The lean, intensely verbal Dion is the youngest of 14 children from Montreal, so it’s no wonder she’s used to working hard to be noticed. She’s doing it in two languages. She has made 11 albums in French, including last year’s “D’eux,” which sold 3 million copies in France alone to make it the all-time best-selling French album there. And she’s made four albums in English, including 1993’s “The Colour of My Love” (with the No. 1 hit “The Power of Love”), which sold 8 million copies worldwide.

And now comes her latest English-language disc, “Falling Into You,” which is out this week. It should easily bridge the Top 40 and adult-contemporary genres with its Barbra Streisand-influenced vocals and its surprisingly fresh cover versions of the Tina Turner hit “River Deep, Mountain High” and Eric Carmen’s “All By Myself.”

“I started my English career not that long ago,” says Dion, who broke into the U.S. market a few years ago by way of hit duets on the soundtracks to “Beauty and the Beast” (with Peabo Bryson) and “Sleepless in Seattle” (with Clive Griffin).

“English is a second language and will always be a second language because my origin and roots are as a Francophone,” she continues. “But I love languages, and I’m thinking of taking a break next year to learn Spanish.”

There will be no breaks this year, however.

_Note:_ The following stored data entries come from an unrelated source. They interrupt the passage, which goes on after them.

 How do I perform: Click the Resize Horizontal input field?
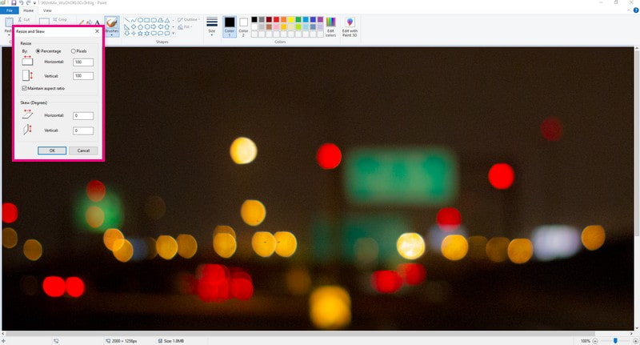point(82,62)
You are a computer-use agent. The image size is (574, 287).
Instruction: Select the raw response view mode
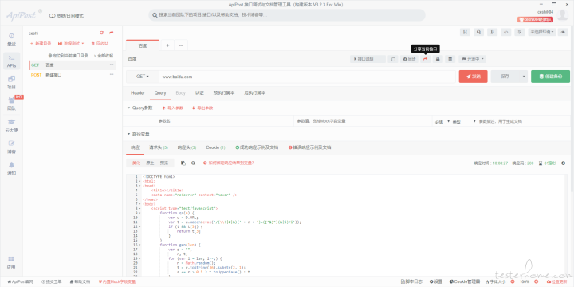point(150,163)
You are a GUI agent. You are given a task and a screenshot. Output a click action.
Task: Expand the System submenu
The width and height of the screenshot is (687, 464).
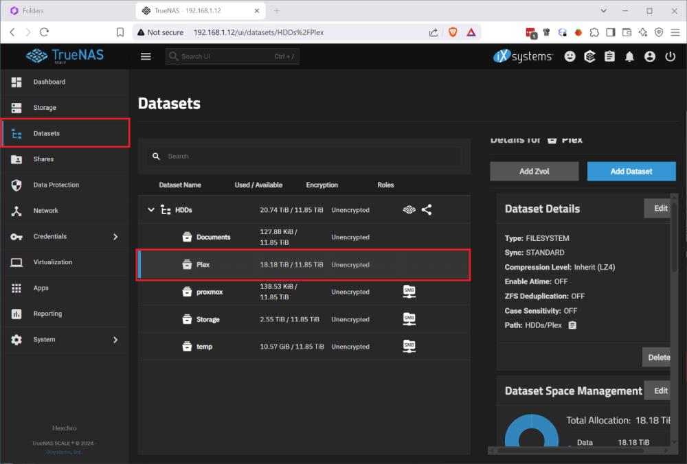[115, 340]
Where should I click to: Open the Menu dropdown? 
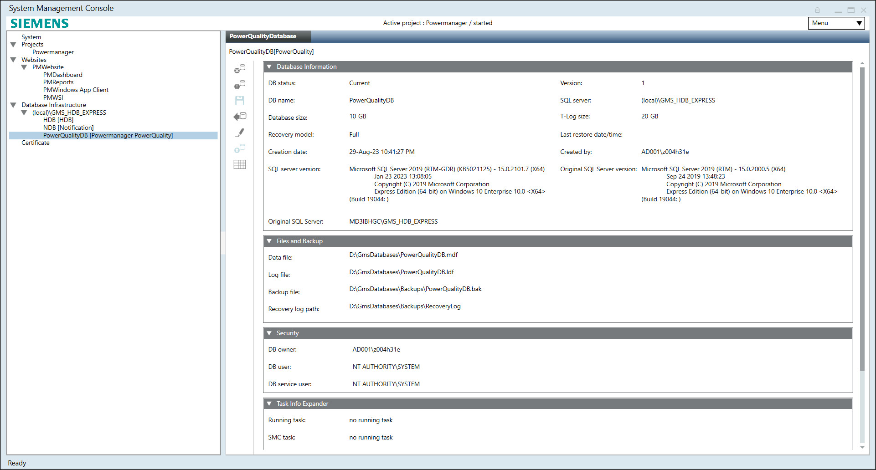tap(836, 23)

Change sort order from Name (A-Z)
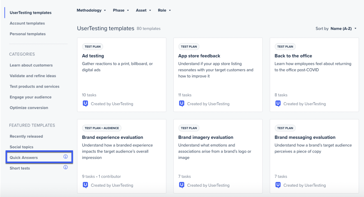pos(344,29)
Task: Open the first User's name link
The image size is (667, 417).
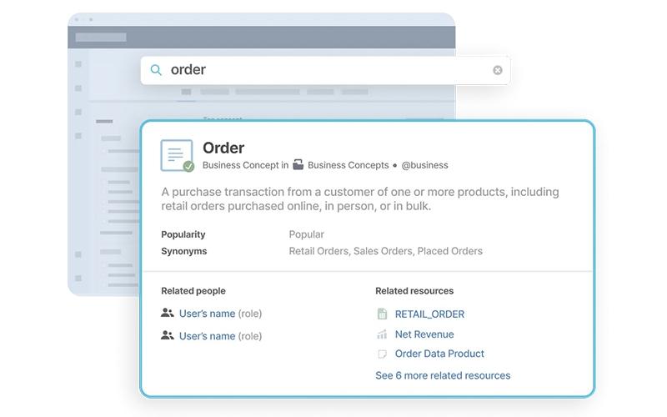Action: point(207,314)
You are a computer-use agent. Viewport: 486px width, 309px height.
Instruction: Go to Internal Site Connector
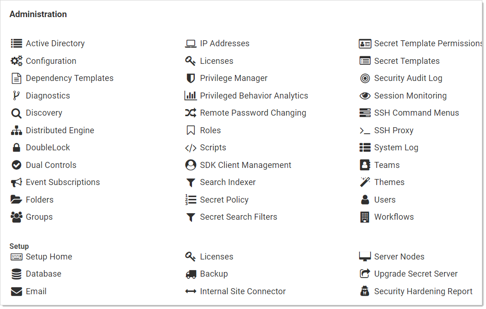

Dion is on a frightfully hectic schedule - touring in Australia this month, then Canada next month, then the states all summer and Europe in the fall.

“Live performance is what I enjoy the most. I do all of this,” she says, alluding to the photo shoot and similar duties, “just so I can be onstage. The stage is the part of show business that I love. It’s where I can be myself.”

Dion has a classic pop voice that can induce chills. She has been singing professionally since she was 12, when she was discovered by Rene Angelil - who became her manager, then her husband - and she has retained the astounding knack of singing in an open-hearted, sincere style.

“I’m just giving back what I have received all my life,” she says. “I grew up with 13 brothers and sisters. My parents were musicians, and they used to tour with members of my family. (Music) is the only thing I know. And my parents gave their everything to us. We never had money, but we were never poor because my parents gave so much love to all of us. We had the real, true values of life. And today, I know I can always go back to my family, even if something happens in my career and it’s over.”

Unlike many artists, Dion doesn’t compete relentlessly with her peers and doesn’t follow every nuance of the Billboard charts to see how those peers are doing.

“I don’t want to be a number on a chart,” she says. “I’m not looking at the chart to see where I’m going. I go into the studio and try to put my whole soul and heart and feeling into what I do. My role is to sing the best that I can.”

The new album, which has a number of songs penned and produced by former Meat Loaf partner Jim Steinman, blends cinematic, orchestrated pop with sweeping ballads such as “Because You Loved Me.” It’s the album’s first single, and it doubles as the theme song in the new Robert Redford-Michelle Pfeiffer film, “Up Close & Personal.”

Several songs show the influence of Streisand, to whom Dion has often been compared. “She’s definitely the person I look up to the most in show business,” Dion says of Streisand. “She has so much class and is so talented. I love her and love every movie she’s done. If I can have a little bit of her career, I’d love it.”

Like Streisand, Dion wants to pursue acting as well as music, once she can find the time for it. So far, she has had only a cameo in a French-language miniseries in Canada seven years ago called “Flowers on the Snow.” She notes: “I played the role of a girl who was beaten and abused by her parents. It was a true story and was one of the most difficult things I’ve done.”

Also like Streisand, Dion hopes to stick around for many years. “I don’t just want a hit song or movie,” Dion concludes. “I want a career. And I want a career that will last.”